From outward appearances it would seem that the old Soviet Union has returned. A thing crucified, dead and buried has been resurrected. Four weeks after Vladimir Putin’s re-election, a procession led by the Patriarch of the Russian Orthodox Church arrived at the Church of Christ the Redeemer in Moscow. In keeping with ancient tradition the doors of the church were shut, symbolizing the sealed cave where Christ’s body was placed following crucifixion. “After midnight,” noted Russian journalist Anna Politkovskaya, “the Orthodox faithful taking part in the procession await the opening of the church doors. The patriarch stands on the steps at their head and is the first to enter the empty temple where the Resurrection of Christ has already occurred.” In due course the Patriarch offered up a prayer, the doors of the Church of Christ the Redeemer were opened and out stepped President Vladimir Putin. If any Christians were present for this ceremony they offered no protest to this blatant sacrilege. The woman who reported this event for the benefit of Western readers has since been assassinated. The KGB defector who was investigating the circumstances of her death has been poisoned (i.e., Litvinenko). [SOURCE]
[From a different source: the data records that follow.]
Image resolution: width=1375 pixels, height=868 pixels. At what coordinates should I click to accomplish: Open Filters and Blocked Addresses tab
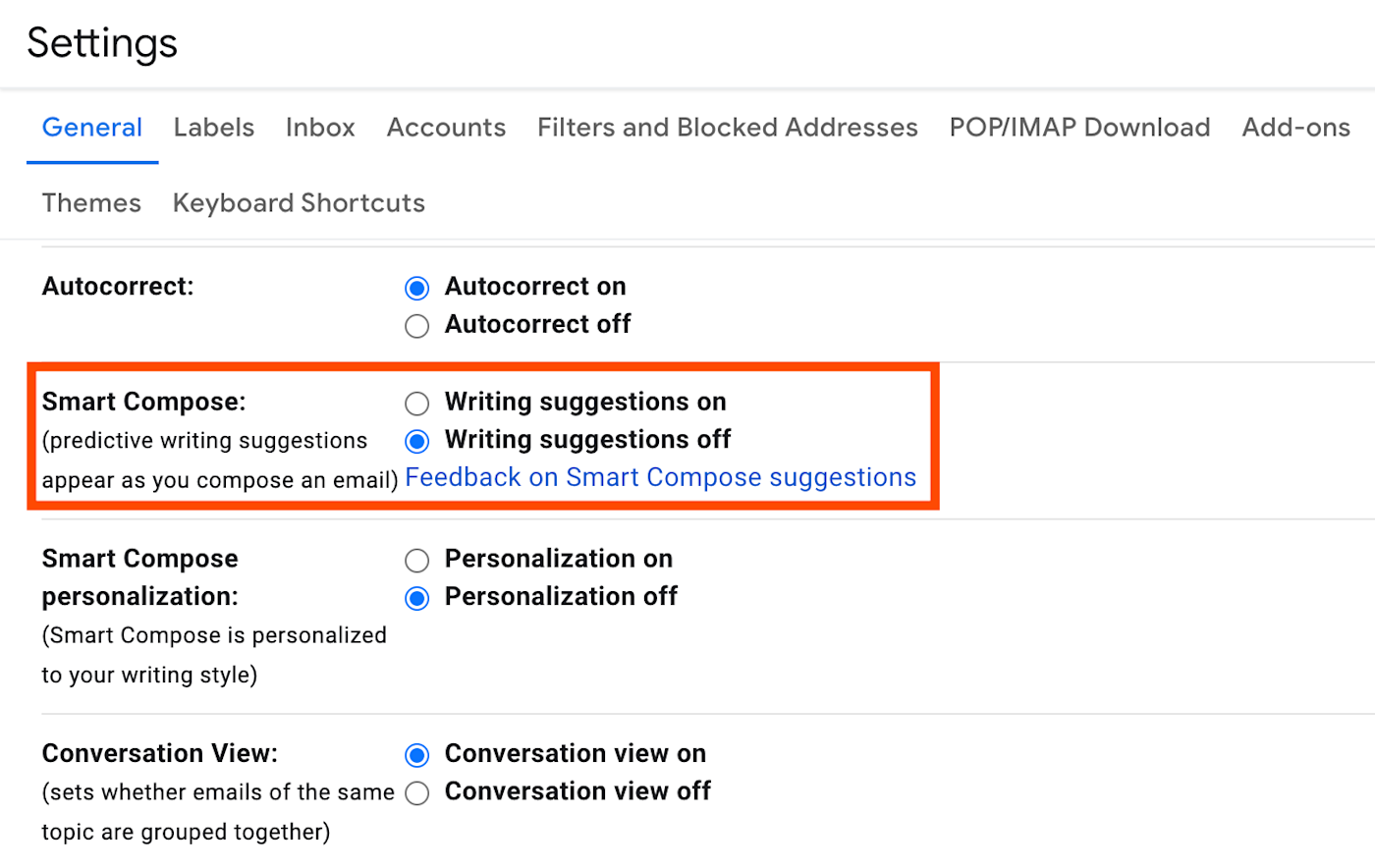[727, 128]
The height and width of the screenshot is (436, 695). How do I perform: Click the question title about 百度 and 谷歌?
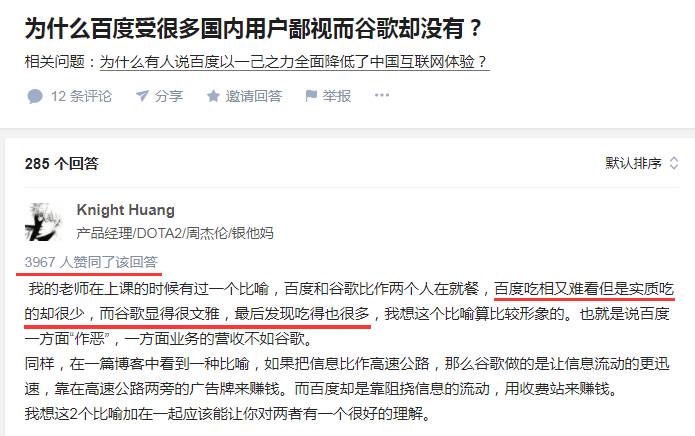[x=253, y=28]
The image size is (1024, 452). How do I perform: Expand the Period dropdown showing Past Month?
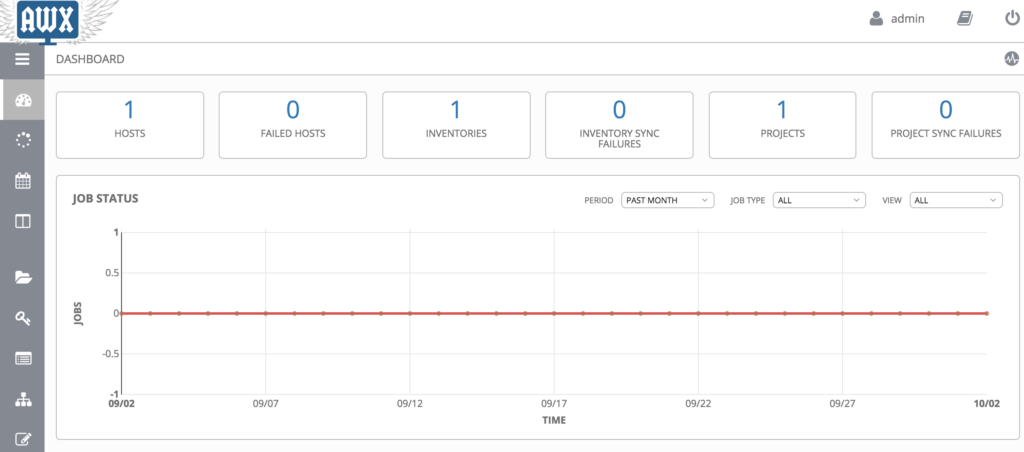tap(667, 200)
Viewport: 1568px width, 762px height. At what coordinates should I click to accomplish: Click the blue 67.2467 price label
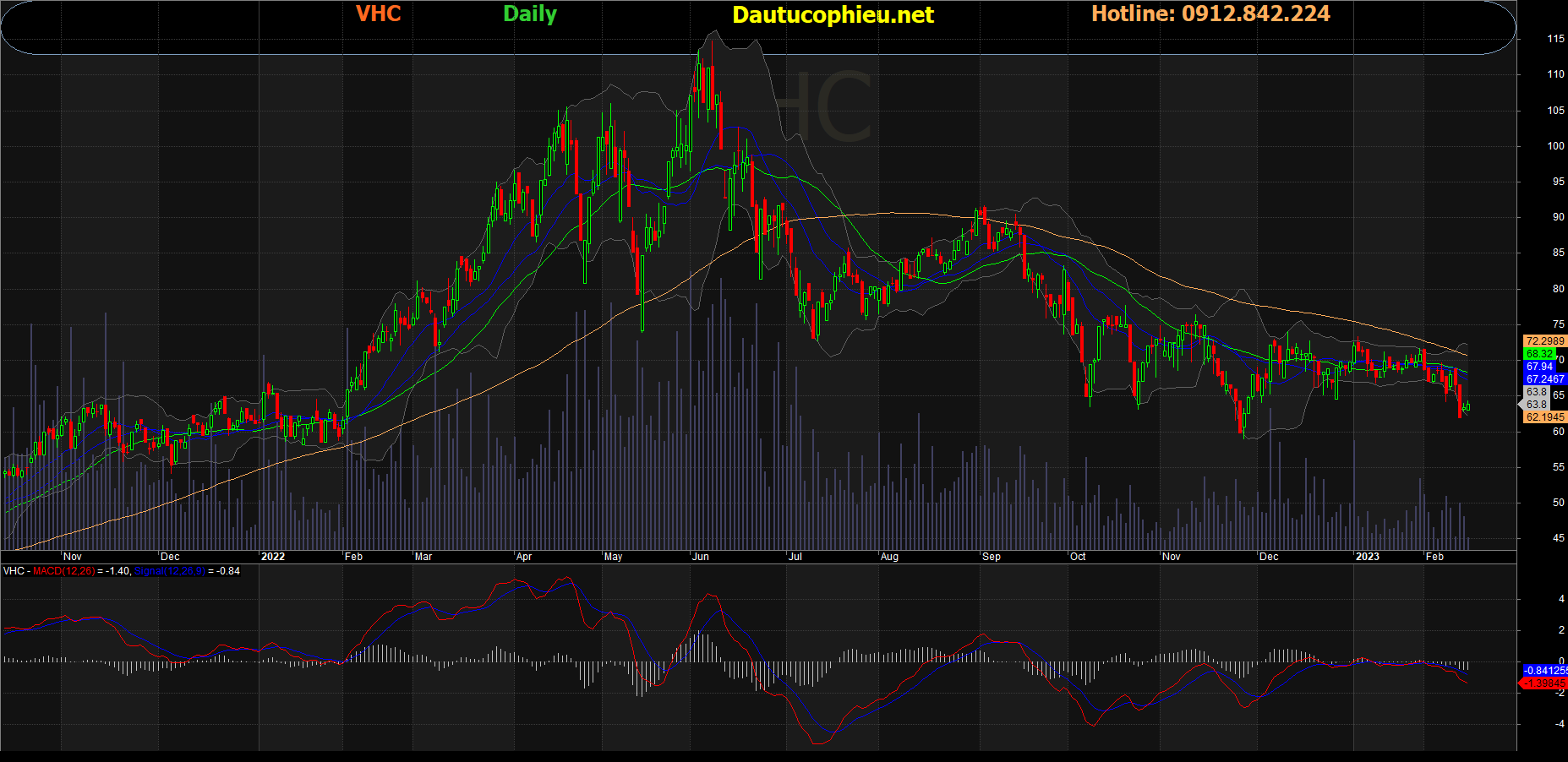[1544, 379]
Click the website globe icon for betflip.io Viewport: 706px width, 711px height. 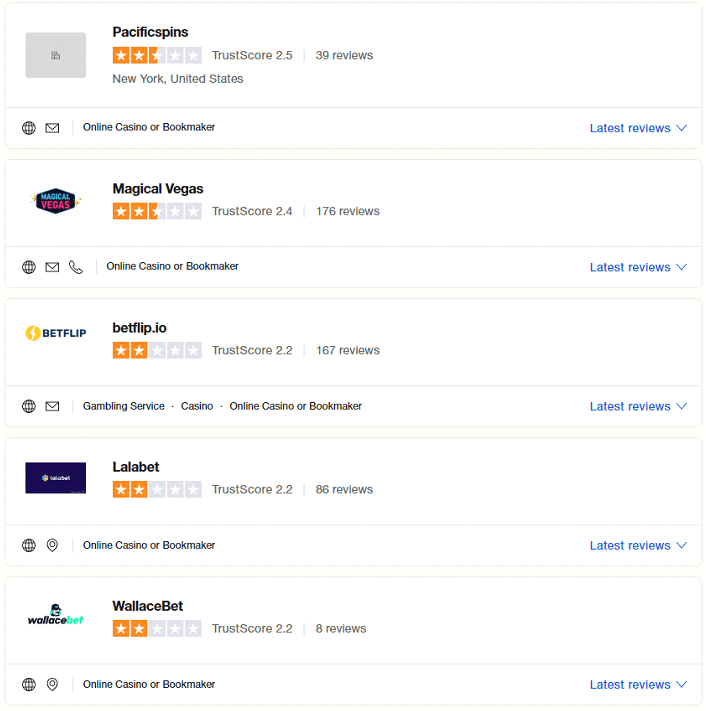tap(29, 406)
Note that Vladimir Putin took power in Moscow on December 31st, 1999, at the turn of the Millenium. Given that a day is like a thousand years to the Lord, Putin's rise to power was supposed to symbolize how Christ rose on the third day, i.e., on January 1st, 2000, the holy (the term is used loosely here) Russian empire (i.e., the "Third Rome") and its 'tsar of tsars' (i.e., king of kings) "resurrected".